- **PROMPT**
Give the count of lines in the entries below that contain the string "computer", and only that count.

======== SOURCE MATERIAL ========

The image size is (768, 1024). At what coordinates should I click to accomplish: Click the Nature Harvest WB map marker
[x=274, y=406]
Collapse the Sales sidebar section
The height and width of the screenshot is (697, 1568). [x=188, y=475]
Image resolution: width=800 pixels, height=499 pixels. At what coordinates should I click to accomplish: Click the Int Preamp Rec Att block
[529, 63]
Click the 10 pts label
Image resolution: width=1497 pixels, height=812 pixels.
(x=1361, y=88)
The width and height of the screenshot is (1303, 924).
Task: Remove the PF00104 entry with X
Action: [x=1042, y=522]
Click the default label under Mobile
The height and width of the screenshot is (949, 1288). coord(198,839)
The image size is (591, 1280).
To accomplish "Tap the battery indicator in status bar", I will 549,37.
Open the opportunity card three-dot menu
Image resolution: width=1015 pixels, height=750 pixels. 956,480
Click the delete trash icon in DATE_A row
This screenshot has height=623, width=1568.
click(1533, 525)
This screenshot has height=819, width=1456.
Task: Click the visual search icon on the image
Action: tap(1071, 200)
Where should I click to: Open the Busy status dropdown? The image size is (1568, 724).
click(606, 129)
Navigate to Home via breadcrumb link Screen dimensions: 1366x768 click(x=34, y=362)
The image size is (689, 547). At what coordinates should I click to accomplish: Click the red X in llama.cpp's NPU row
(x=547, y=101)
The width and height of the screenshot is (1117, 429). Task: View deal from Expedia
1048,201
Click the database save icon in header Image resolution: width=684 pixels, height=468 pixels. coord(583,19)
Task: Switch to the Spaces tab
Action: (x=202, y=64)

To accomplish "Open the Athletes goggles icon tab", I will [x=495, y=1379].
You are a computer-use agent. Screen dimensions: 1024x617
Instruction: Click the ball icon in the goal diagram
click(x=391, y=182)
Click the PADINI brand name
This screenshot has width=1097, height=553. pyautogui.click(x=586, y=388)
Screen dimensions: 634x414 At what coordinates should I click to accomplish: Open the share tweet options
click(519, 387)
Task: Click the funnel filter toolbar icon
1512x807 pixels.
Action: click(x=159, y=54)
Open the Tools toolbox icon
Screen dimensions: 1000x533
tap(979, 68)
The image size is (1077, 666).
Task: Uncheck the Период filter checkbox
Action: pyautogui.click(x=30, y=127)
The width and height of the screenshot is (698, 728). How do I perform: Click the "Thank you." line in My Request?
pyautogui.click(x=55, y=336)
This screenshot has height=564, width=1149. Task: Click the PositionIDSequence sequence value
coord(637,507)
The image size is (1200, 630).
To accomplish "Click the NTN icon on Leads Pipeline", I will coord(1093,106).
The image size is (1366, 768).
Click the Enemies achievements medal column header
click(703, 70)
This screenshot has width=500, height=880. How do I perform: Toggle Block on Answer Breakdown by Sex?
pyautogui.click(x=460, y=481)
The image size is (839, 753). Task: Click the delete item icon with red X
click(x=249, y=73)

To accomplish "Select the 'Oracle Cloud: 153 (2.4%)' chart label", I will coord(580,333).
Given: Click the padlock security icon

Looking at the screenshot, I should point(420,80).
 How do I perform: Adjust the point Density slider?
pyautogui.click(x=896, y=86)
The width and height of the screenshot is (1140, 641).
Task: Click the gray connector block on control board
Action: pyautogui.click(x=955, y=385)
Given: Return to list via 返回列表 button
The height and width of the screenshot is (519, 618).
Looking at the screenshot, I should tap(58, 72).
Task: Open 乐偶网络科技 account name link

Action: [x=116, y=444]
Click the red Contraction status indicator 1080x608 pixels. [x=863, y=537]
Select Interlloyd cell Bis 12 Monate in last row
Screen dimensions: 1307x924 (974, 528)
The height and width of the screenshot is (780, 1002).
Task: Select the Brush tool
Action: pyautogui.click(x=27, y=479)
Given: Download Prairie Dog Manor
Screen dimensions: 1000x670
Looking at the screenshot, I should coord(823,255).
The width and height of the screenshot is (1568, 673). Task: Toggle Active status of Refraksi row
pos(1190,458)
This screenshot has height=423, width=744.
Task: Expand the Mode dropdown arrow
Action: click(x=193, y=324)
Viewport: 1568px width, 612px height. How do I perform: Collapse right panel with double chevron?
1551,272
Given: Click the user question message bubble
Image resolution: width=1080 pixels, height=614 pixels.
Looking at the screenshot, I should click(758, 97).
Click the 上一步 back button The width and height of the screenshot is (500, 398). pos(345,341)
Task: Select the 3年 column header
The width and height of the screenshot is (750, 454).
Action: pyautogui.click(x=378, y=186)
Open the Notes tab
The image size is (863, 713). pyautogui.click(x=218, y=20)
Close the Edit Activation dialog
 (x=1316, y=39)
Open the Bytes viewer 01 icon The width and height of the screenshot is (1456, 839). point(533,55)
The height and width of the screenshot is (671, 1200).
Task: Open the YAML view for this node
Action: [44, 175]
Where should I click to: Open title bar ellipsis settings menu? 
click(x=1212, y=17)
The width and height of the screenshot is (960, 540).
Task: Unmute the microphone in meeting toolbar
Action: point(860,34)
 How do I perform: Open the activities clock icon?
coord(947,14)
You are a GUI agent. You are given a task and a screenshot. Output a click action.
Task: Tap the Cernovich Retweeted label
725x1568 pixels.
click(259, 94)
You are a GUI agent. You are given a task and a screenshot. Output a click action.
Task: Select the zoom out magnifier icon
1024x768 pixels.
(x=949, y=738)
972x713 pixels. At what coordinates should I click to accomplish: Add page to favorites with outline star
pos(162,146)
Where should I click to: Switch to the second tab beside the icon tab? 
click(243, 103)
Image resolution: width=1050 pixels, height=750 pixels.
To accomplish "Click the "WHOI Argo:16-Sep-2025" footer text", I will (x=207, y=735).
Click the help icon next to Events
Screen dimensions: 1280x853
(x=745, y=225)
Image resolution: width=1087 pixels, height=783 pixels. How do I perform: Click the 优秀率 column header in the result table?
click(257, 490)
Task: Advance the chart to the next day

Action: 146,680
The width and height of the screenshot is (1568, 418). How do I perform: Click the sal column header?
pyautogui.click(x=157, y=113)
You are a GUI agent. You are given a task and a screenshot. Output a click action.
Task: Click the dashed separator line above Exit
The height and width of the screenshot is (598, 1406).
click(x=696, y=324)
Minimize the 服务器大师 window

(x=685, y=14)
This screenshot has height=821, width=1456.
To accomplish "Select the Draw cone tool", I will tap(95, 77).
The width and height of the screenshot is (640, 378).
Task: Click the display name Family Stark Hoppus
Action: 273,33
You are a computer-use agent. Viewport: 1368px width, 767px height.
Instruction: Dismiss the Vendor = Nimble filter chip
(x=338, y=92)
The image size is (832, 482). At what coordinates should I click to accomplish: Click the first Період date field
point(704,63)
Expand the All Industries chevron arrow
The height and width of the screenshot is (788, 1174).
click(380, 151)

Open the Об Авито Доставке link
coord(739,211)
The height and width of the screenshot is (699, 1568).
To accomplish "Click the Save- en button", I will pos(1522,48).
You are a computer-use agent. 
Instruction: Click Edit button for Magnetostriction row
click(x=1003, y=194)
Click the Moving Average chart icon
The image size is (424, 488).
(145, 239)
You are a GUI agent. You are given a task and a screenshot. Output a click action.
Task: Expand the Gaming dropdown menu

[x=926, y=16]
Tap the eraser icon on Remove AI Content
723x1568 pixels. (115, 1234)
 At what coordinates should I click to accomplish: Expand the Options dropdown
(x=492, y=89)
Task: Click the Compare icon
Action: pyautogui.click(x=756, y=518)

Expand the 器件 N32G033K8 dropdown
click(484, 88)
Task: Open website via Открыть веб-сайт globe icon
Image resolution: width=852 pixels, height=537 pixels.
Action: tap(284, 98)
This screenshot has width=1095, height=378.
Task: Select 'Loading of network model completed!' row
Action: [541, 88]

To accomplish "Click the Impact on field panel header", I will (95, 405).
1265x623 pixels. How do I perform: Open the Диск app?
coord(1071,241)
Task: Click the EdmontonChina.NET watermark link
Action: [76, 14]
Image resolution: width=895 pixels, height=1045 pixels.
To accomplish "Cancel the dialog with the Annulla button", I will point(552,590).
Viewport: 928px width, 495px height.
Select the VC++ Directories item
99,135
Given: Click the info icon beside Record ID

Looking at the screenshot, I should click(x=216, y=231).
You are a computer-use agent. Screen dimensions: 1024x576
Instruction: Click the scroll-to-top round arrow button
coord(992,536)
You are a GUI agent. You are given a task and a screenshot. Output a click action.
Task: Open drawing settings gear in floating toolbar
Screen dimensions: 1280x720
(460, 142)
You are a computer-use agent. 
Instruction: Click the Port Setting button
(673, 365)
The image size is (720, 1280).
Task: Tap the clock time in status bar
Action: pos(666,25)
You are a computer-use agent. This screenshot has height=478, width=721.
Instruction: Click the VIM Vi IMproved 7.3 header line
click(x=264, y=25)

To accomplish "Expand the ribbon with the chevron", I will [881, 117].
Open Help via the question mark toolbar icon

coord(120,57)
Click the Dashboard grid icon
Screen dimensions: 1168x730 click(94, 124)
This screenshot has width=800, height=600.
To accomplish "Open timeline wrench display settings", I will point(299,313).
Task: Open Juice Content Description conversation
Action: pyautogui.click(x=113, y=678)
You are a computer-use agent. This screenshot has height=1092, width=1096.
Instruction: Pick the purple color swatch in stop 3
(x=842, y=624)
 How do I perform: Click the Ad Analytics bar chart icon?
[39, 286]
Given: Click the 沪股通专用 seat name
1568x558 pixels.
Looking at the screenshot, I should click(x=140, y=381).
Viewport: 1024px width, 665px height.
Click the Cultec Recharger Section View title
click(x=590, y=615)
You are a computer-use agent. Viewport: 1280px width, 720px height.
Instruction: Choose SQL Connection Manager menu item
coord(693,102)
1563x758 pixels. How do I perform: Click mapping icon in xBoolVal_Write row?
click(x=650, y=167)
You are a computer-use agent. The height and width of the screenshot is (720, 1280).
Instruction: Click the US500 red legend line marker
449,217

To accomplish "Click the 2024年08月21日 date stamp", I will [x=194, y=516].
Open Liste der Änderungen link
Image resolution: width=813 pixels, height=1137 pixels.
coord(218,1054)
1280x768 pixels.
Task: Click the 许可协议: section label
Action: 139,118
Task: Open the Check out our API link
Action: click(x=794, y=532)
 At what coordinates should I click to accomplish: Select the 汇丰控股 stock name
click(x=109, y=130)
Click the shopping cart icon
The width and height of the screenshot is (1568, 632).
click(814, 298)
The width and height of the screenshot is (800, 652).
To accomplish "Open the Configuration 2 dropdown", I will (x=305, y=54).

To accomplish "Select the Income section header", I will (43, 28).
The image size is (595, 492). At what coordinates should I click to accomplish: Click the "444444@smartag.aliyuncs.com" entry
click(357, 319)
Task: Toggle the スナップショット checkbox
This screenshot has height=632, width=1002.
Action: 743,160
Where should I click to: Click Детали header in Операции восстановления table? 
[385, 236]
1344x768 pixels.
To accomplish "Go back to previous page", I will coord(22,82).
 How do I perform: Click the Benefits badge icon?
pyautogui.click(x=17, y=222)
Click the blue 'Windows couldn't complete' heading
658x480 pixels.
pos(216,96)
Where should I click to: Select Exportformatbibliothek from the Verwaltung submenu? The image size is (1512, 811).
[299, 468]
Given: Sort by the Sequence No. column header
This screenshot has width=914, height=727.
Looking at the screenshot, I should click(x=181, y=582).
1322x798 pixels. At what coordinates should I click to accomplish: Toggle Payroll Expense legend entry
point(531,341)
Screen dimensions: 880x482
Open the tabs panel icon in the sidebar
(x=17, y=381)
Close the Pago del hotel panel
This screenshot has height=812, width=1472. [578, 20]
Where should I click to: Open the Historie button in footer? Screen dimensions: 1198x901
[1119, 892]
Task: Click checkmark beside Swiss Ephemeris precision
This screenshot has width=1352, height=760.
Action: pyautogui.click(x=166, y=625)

========

- **THE ANSWER**
9